Dive Brief:
- On Monday, Amazon announced its internal machine learning courses for engineers are now public on the Amazon Web Services platform, according to a blog post by Matt Wood, general manager of artificial intelligence at AWS.
- More than 30 courses are self-service, self-paced and part of a new "AWS Certified Machine Learning - Specialty" certification. Starting with fundamentals and moving to real-world examples, students will learn how to apply ML to problems such as delivery route optimization and use AWS services such as DeepLens, SageMaker and Rekognition.
- The programs target four key groups — data scientists, business professionals, data platform engineers and developers — with a variety of courses, videos and labs that span more than 45 hours of instruction, according to the announcement. Courses are available free of charge, but students will have to pay for services used during labs and exams.
Dive Insight:
The AI course announcement comes on the heels of a Coursera partnership for an AWS cloud fundamentals training program geared at new cloud developers and professionals. AWS already has a vast training program, but publicly available courses extend its reach to millions of new learners.

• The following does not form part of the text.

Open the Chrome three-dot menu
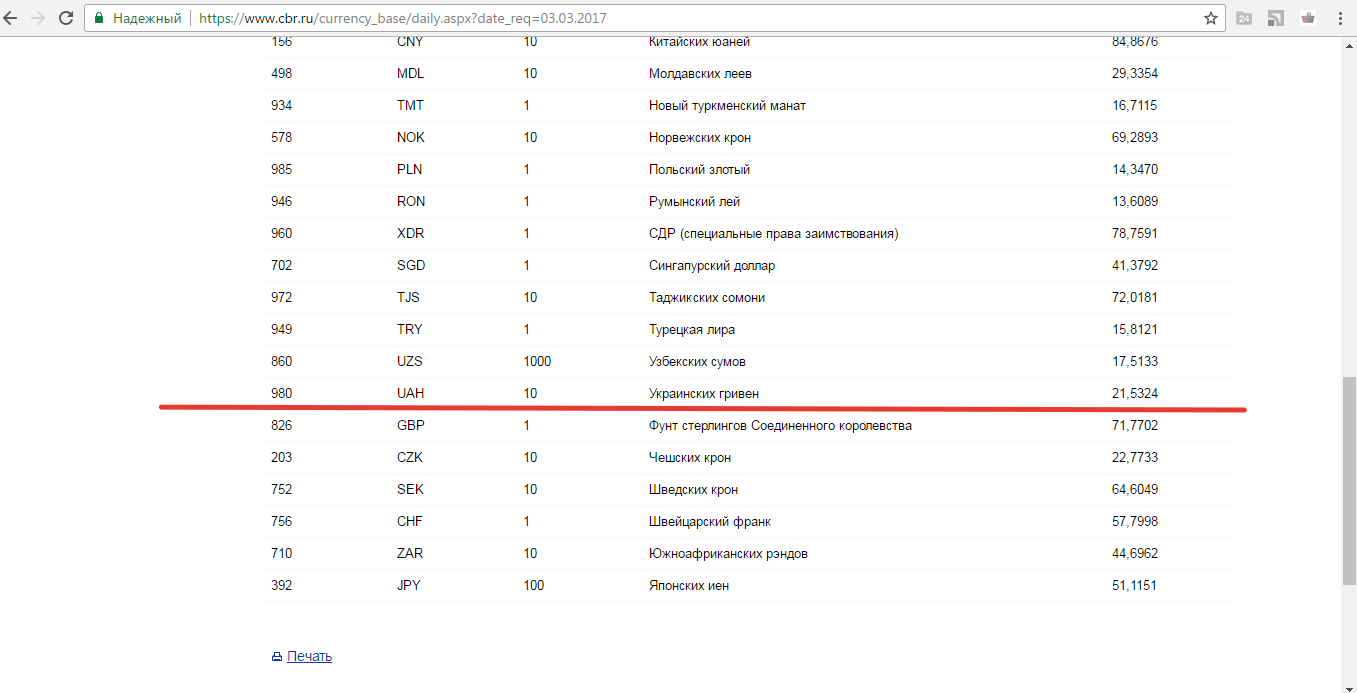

Tying its AI courses into a formal certificate program provides a strong incentive for developers. AWS certificates account for two of the top three highest-paying, non-security IT certifications. In a field as in-demand as AI, certifications also serve as strong indicators of talent for employers — and perhaps some extra cherries on top of an already high salary.

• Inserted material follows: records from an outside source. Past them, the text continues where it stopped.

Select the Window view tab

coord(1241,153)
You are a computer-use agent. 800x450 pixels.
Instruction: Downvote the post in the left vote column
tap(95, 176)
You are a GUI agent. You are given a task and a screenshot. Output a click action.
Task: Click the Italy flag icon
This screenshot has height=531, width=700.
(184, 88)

Amazon also joins its biggest cloud competitors in making internal AI training programs public.
Google opened up its ML crash course in February, several weeks after launching an IT professional certificate program. Shortly thereafter, Microsoft kicked off an AI training program modeled after its internal courses in April.
Programs and open knowledge bases offered by big tech companies serve as an alternative to traditional education programs which, often slow or unable to change, have slowed parts of the AI talent pipeline.
The Massachusetts Institute of Technology's $1 billion College of Computing campus centered around AI and data science was a major step for AI programs in higher education. But it has also sparked dialogue among educators and professionals about whether to fold new technologies such as AI into traditional computing programs or to spin them off as distinct units, as well as how to extend these opportunities beyond top-tier STEM institutions.
Correction: The piece has been updated to indicate there are more than 30 courses available in the AWS program.